After Palestinian President Mahmoud Abbas tapped his ally Mohammad Mustafa to be the next prime minister, four major Palestinian factions — Hamas, Islamic Jihad, Popular Front for the Liberation of Palestine and the Palestinian National Initiative known as Al-Mubadara, headed by Mustafa Barghouti — issued a strongly worded joint statement on March 15 opposing their lack of consultation on the appointment. “The Palestinian Authority insists on continuing the policy of exclusivity and ignoring all national efforts for Palestinian unity and unity in the face of aggression against our people," the statement read. "We express our rejection of the continuation of this approach, which has harmed our people and our national cause." The statement went on to emphasize that the highest priority should be to “confront the Israeli aggression and war of genocide and starvation being waged against the Palestinian people in the Gaza Strip.” 

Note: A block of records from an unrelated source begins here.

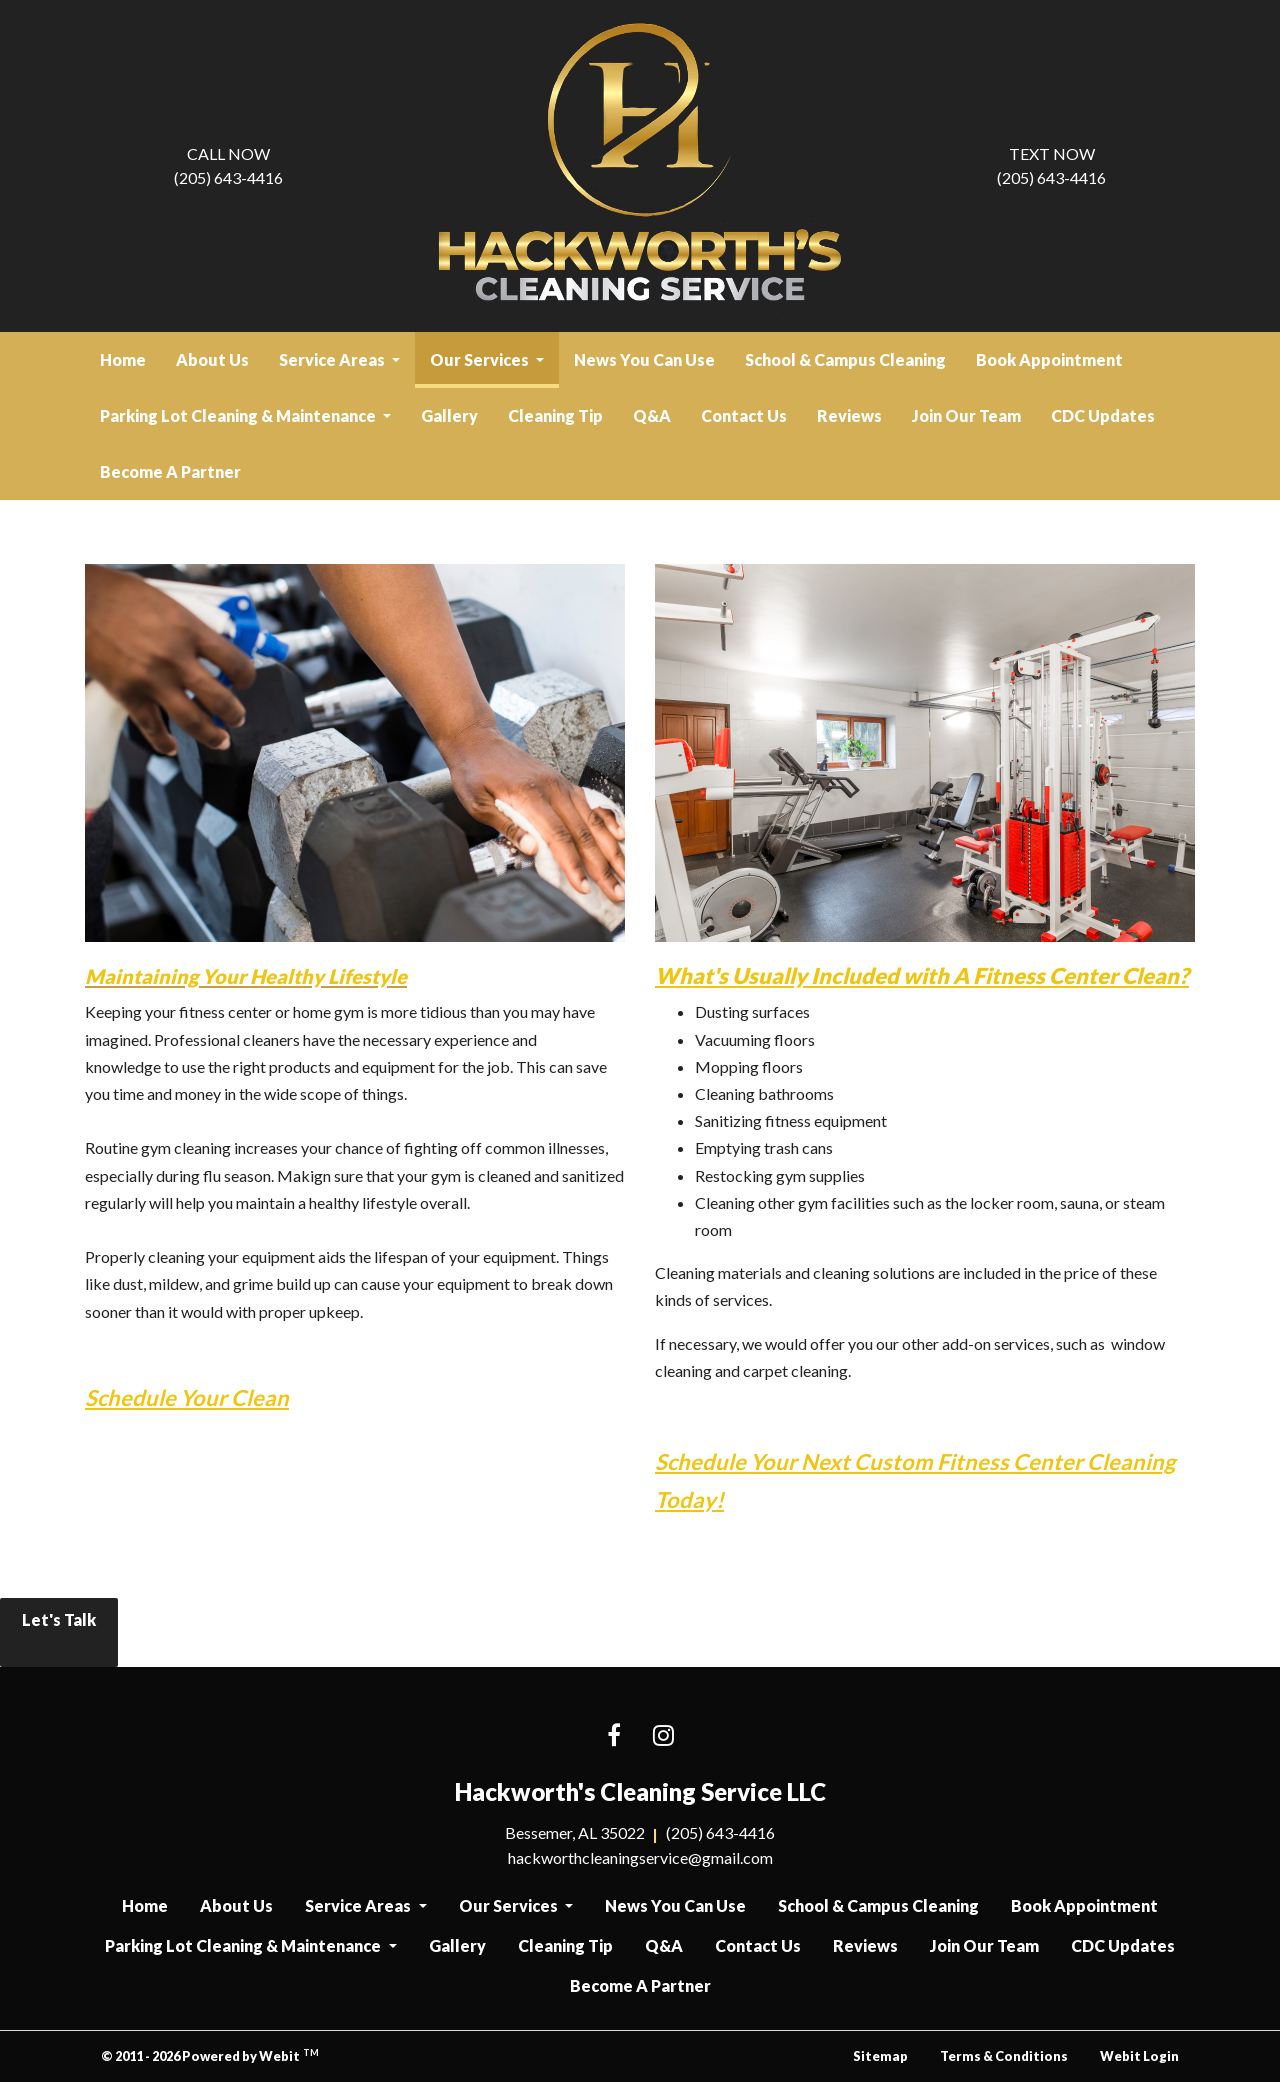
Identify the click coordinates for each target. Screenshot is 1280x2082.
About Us (212, 359)
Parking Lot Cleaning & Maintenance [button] (239, 415)
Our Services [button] (481, 359)
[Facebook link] (614, 1736)
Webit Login (1139, 2056)
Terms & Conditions (1004, 2056)
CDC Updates (1103, 415)
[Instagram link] (663, 1736)
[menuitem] (123, 360)
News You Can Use (644, 359)
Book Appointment (1049, 359)
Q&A (652, 415)
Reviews (849, 415)
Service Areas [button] (333, 359)
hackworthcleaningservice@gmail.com (640, 1857)
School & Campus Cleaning (845, 359)
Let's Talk (59, 1633)
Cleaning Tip (555, 415)
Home (123, 359)
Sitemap (880, 2056)
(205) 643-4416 (228, 164)
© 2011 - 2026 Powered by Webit (210, 2055)
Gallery (449, 415)
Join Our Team (966, 415)
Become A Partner (170, 471)
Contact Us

Mustafa Barghouti told Al-Monitor that the statement was not a direct attack against an individual but rather against the process. “It is not a personal issue [against incoming Prime Minister Mustafa] but for the need for such an appointment to be carried out after consultation so that it can work. We have no legislative council to allow people to react to the appointment," he said, referring to the fact that the Palestinian Legislative Council, which by law should vote on a new government, was dissolved in 2018.

Fatah, for its part, reacted angrily. In a statement published on March 16 on the official Palestinian news agency Wafa, the group said that “the leadership of Hamas is disconnected from reality and the Palestinian people. It has not yet sensed the extent of the catastrophe that our oppressed people are experiencing."